To remove a civil action, the defendant must also follow certain statutory procedures. See 28 U.S.C. § 1446. Because removal is entirely a statutory right, the relevant procedures to effect removal must be followed. See Lewis v. Rego Co., 757 F.2d 66, 68 (3rd Cir. 1985). Pursuant to 28 U.S.C. § 1446(a),
[a] defendant or defendants desiring to remove any civil action . . . from a State court shall file in the district court of the United States for the district and division within which such action is pending a notice of removal signed pursuant to Rule 11 of the Federal Rules of Civil Procedure and containing a short and plain statement of the grounds for removal, together with a copy of all process, pleadings, and orders served upon such defendant or defendants in such action.28 U.S.C. § 1446(a). 28 U.S.C. § 1446(a) has been interpreted as requiring all defendants to join in a removal petition. See Lapides v. Bd. of Regents of the Univ. Sys. of Ga., 535 U.S. 613, 620 (2002) (citing 28 U.S.C. § 1446(a) and Chicago, R.I. P.R. Co. v. Martin, 178 U.S. 245, 248 (1900)); Akin v. Ashland Chem. Co., 156 F.3d 1030, 1034-35 (10th Cir. 1998); Cornwall v. Robinson, 654 F.2d 685, 686 (10th Cir. 1981) ("A co-defendant . . . did not join in the petition for removal and the petition was thus procedurally defective."); J. Moore, Moore's Federal Practice § 107.11[1][c], at 107-36-37 (3d ed. 2006) ("Because the right of removal is jointly held by all the defendants, the failure of one defendant to join in the notice precludes removal. This rule requires that there be some timely written indication from each served defendant . . . that the defendant has actually consented to removal.").
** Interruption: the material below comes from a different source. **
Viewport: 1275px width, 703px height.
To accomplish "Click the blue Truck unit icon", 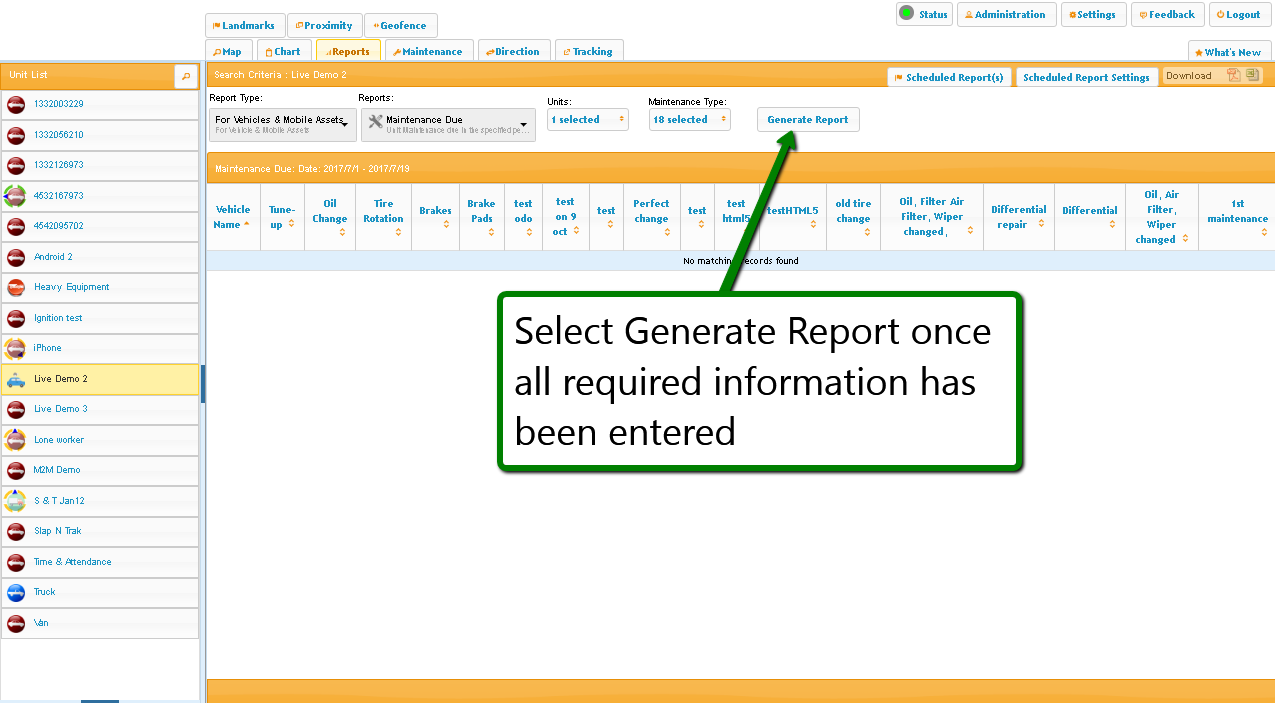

With respect to third-party defendants, courts take various views on whether they may remove cases. See NCO Fin. Sys., Inc. v. Yari, 422 F. Supp. 2d 1237, 1239 (D. Col. 2006) (citingMonmouth-Ocean Collection Serv., Inc. v. Klor, 46 F. Supp. 2d 385 (D.N.J. 1999)). 28 U.S.C. § 1441(a) permits the removal of a civil action of which the district courts of the United States have original jurisdiction "by the defendant or the defendants."Id. The majority view is that third-party defendants are not "defendants" within the meaning of § 1441(a). See First Nat. Bank of Pulaski v. Curry, 301 F.3d 456, 461-62 (6th Cir. 2002); J. Moore, supra § 107.11[1][b][iv], at 107-34-35 ("[T]hird-party defendants are not defendants within the meaning of the removal statute."). Other justifications for opposing third-party defendant removal are that it would force a plaintiff to litigate in a federal court that he did not choose and to which his adversary originally could not have removed, and that allowing removal would expand jurisdiction of federal courts in contravention of the strictly construed statutory limits on the right to removal. See NCO Fin. Sys. Inc. v. Yari, 422 F. Supp. 2d at 1239. Proponents of third-party removal, however, assert that the term "defendant" under § 1441(a) does not necessarily exclude third-party defendants, who, like other defendants, have been brought into court involuntarily and may have an interest in having a federal forum. See id.
LAW REGARDING REMAND
28 U.S.C. § 1447 governs remand after removal. Section 1447(c) states:
A motion to remand the case on the basis of any defect other than lack of subject matter jurisdiction must be made within 30 days after the filing of the notice of removal under section 1446(a). If at any time before final judgment it appears that the district court lacks subject matter jurisdiction, the case shall be remanded. An order remanding the case may require payment of just costs and any actual expenses, including attorney fees, incurred as a result of the removal. A certified copy of the order of remand shall be mailed by the clerk to the clerk of the State court. The State may thereupon proceed with such case.28 U.S.C. § 1447(c). See Miller v. Lambeth, 443 F.3d 757, 759 (10th Cir. 2006) ("The statutory provision governing remands of cases removed to federal court [is] 28 U.S.C. § 1447(c). . . .");RMP Consulting Group, Inc. v. Datronic Rental Corp., No. 98-5062, 1999 WL 617690, at *4 (10th Cir. 1999) (applying 28 U.S.C. § 1447(c)).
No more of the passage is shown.